**** Given records ****
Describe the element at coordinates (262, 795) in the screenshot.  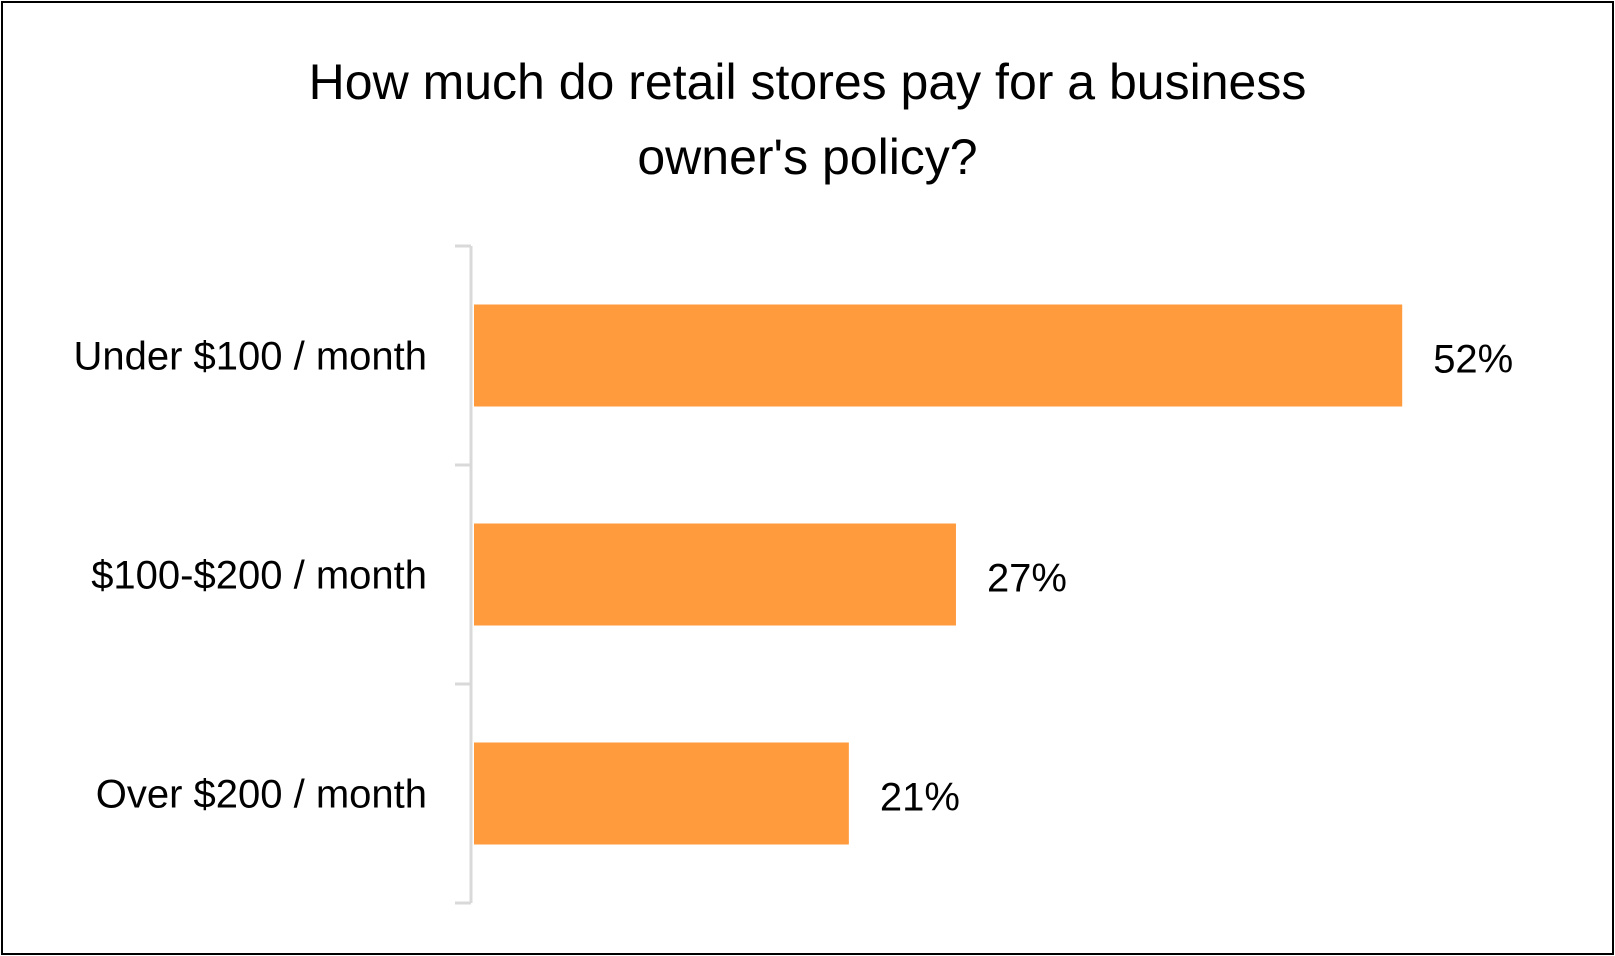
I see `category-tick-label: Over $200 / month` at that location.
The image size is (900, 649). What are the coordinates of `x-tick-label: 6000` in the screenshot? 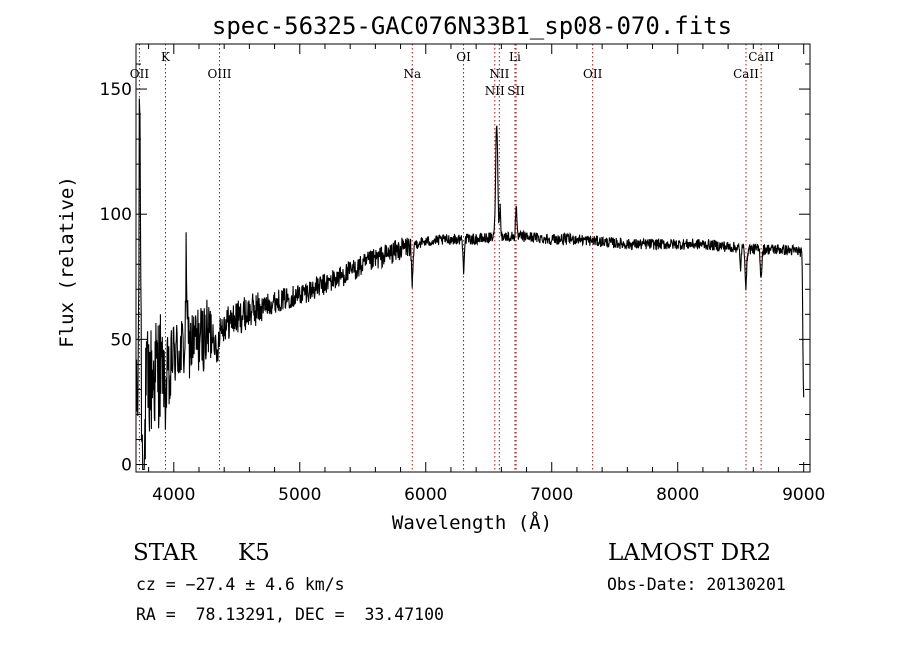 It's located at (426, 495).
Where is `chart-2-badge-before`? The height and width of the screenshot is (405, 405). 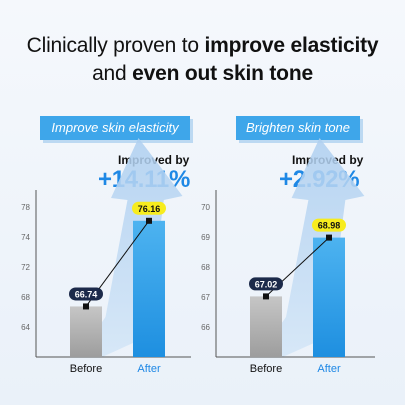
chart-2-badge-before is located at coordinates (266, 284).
****
**** Given records ****
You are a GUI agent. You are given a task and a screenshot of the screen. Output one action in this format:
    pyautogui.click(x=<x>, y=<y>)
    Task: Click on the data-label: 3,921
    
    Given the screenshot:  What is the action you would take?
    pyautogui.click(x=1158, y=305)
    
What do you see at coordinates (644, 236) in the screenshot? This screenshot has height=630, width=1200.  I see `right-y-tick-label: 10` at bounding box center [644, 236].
****
**** Given records ****
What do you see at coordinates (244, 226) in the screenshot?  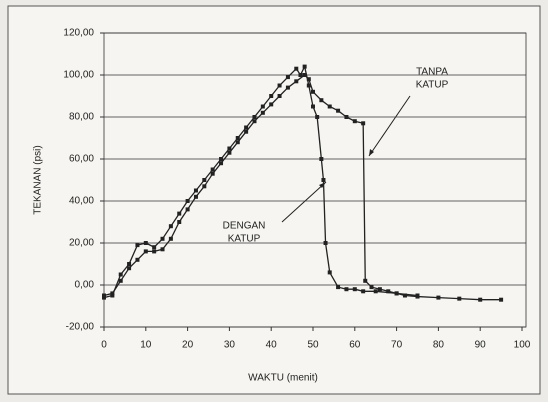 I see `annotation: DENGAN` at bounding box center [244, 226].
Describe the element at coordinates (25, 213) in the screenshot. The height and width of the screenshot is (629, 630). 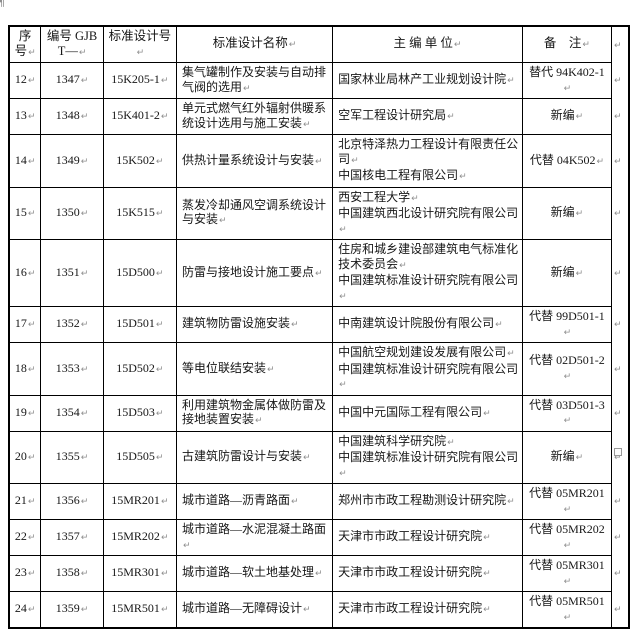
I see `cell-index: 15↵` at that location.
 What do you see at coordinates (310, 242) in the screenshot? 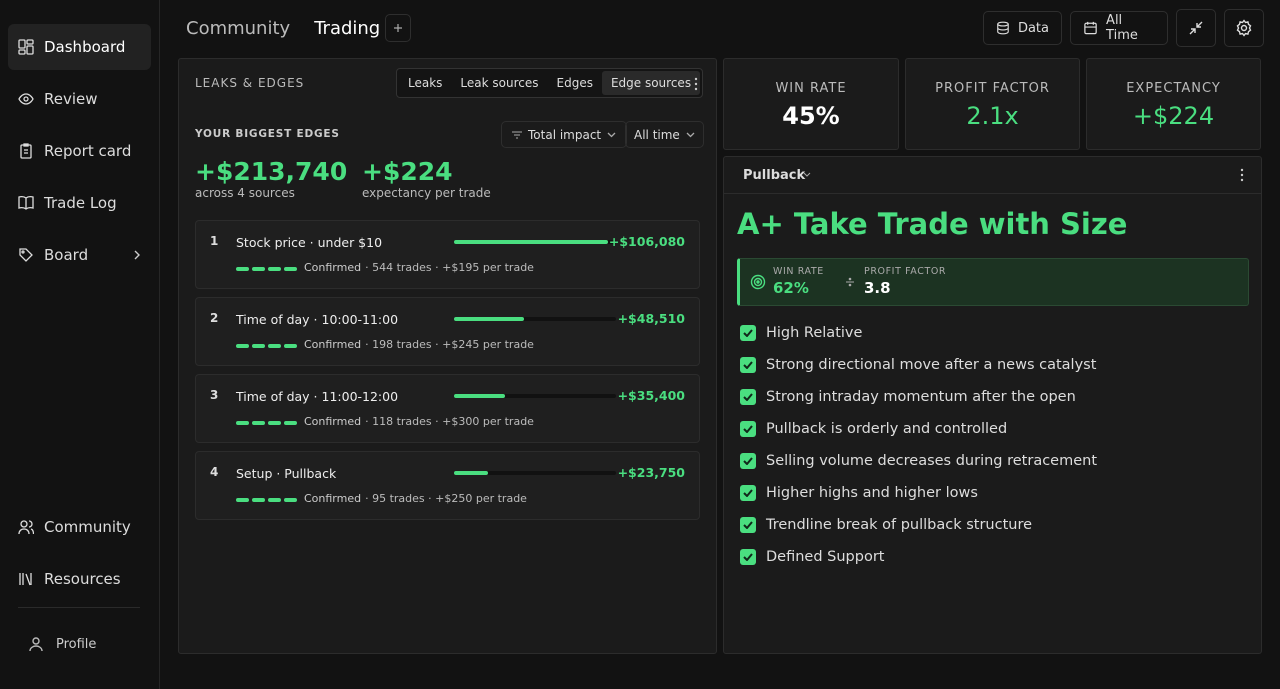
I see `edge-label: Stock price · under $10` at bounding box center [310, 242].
****
● Activity:
Put into a numbered list the lines of the records starting with the line containing "is (405, 405)." and going on through the line containing "chart-2-badge-before is located", skipping blank lines. Leave the pictures out of the answer.

● Answer below:
1. Where is `chart-2-badge-before`? The height and width of the screenshot is (405, 405). 
2. chart-2-badge-before is located at coordinates (266, 284).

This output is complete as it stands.